少女漫画の新展開として、新たな登場人物が介入するというのは常套手段だ。第1巻において、竜児と大河、北村と実乃梨の関係はひとまずの区切り。竜児と実乃梨は竜児の片思いが続き、親しくなりつつも、想いは口に出せないままだ。大河は北村に告白するも、大河にかつて告白したことがある北村に、俺たちはいい友達になれると、大河は婉曲的にフラれる。だが、この4人の関係も、物語も、まだ始まったばかりだ。
こうした状態の中で、北村の幼馴染、川嶋亜美が登場。容姿はモデルを務めるほどだが、人格は猫かぶりで性悪という、なかなかの曲者である。さっそく大河と衝突し、その後も何かにつけて陰険に嫌みを言いあう仲に。しかし、大河も亜美も自分が持っていない性質を相手の中に見出し、互いにうらやましく思っていたのだ。この巻での竜児の役回りは傍観者だ。大河と亜美の心の動きが、竜児の目線を通じて描かれる。
竜児とのかかわりの中で、亜美はその微妙な悩める心のうちを吐露する。自分が他人にどう見られているかというのは、誰であれ多少とも抱える問題だから、前半で際立っていた亜美の性格の悪さの表出が、中盤から後半の描写で同情と共感を誘うものへと移り変わっていく。性格は悪くとも、内面まで悪いわけではない。自身の性格について悩み苦しむのは誰しも同じだ。
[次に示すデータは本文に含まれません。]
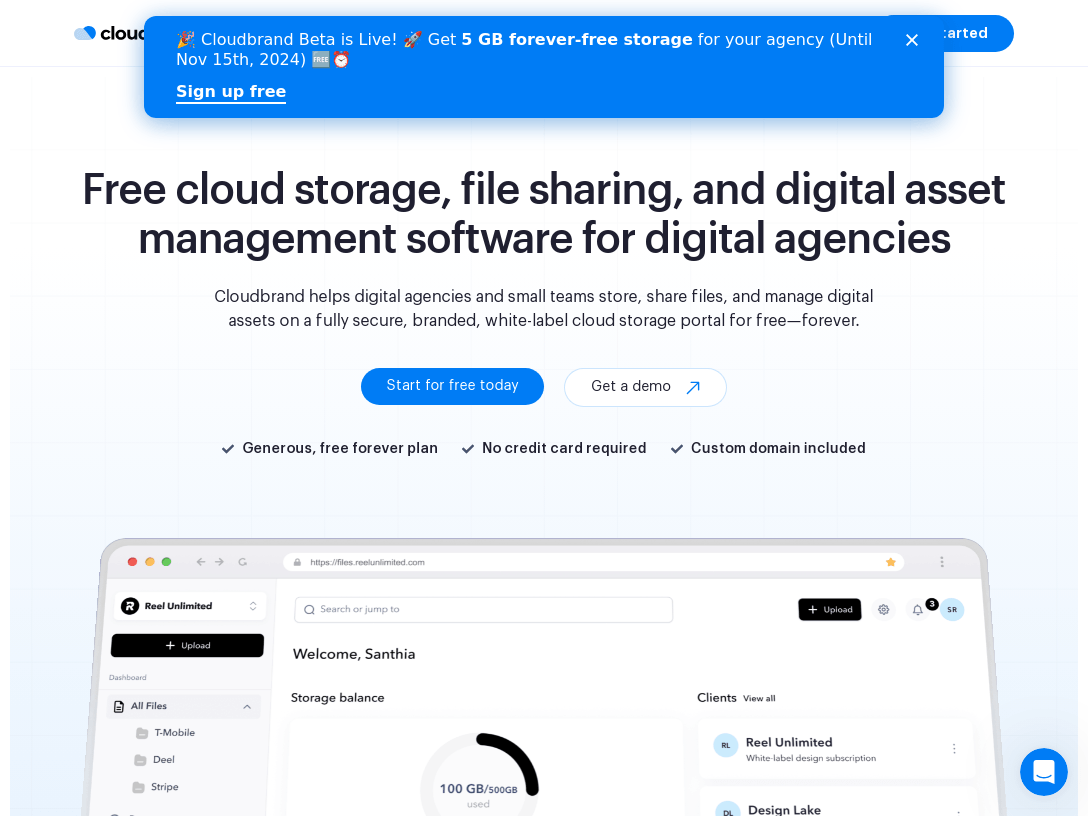This screenshot has height=816, width=1088.
Task: Click the SR user avatar
Action: pos(952,609)
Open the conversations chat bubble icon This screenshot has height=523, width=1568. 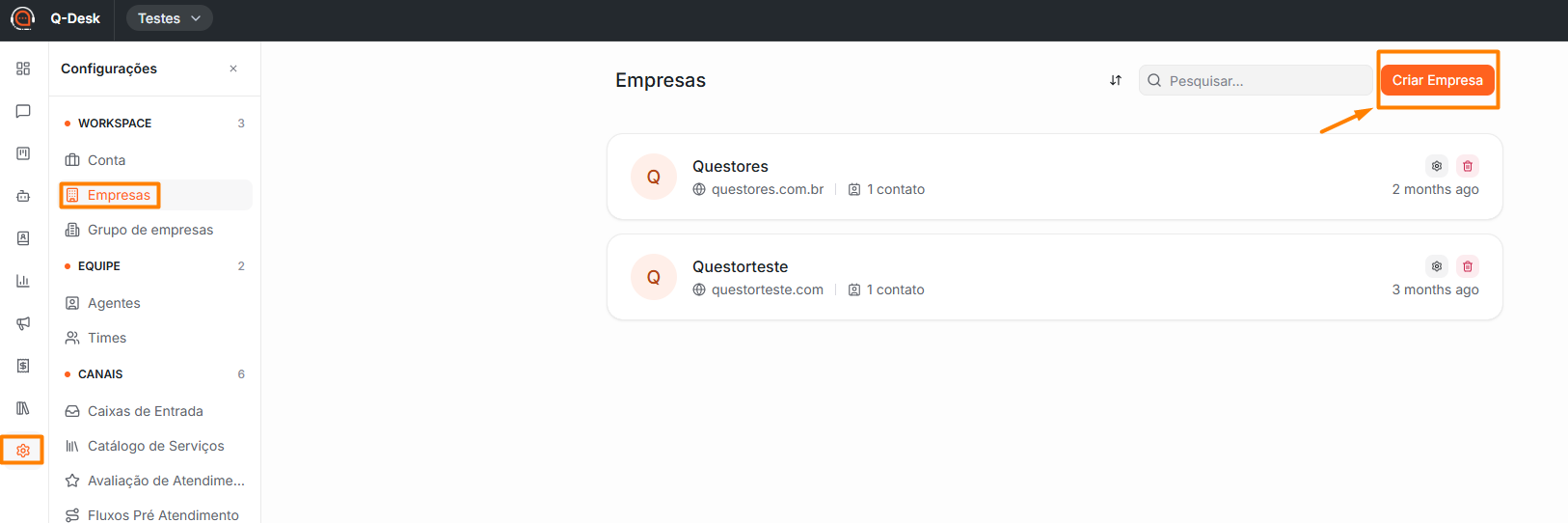coord(23,111)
本当は何を考えているのか今一つ分からないのが主人公二人の想い人である、北村裕作と櫛枝実乃梨である。北村に関しては、亜美の発言から伏線が張られていることがうかがい知れるけれども、櫛枝実乃梨は本当にわからない(笑)1巻のバケツプリンの時点でいやな予感はしていたが、明るくてマイペース…だけど、相当に変な奴である。相手の真意がわからない、もどかしいというのは、実際の恋愛でも同じこと。だから、主人公二人の片思いの相手が何を考えているのかどうにも分らないように描かれているのは、竜司と大河に感情移入しやすくするための、この小説の工夫なのかもしれない。
それにしても、授業中に紙を回して遠くの席の友達と筆談なんて、なんとも懐かしい。中学生のころを思い出すね。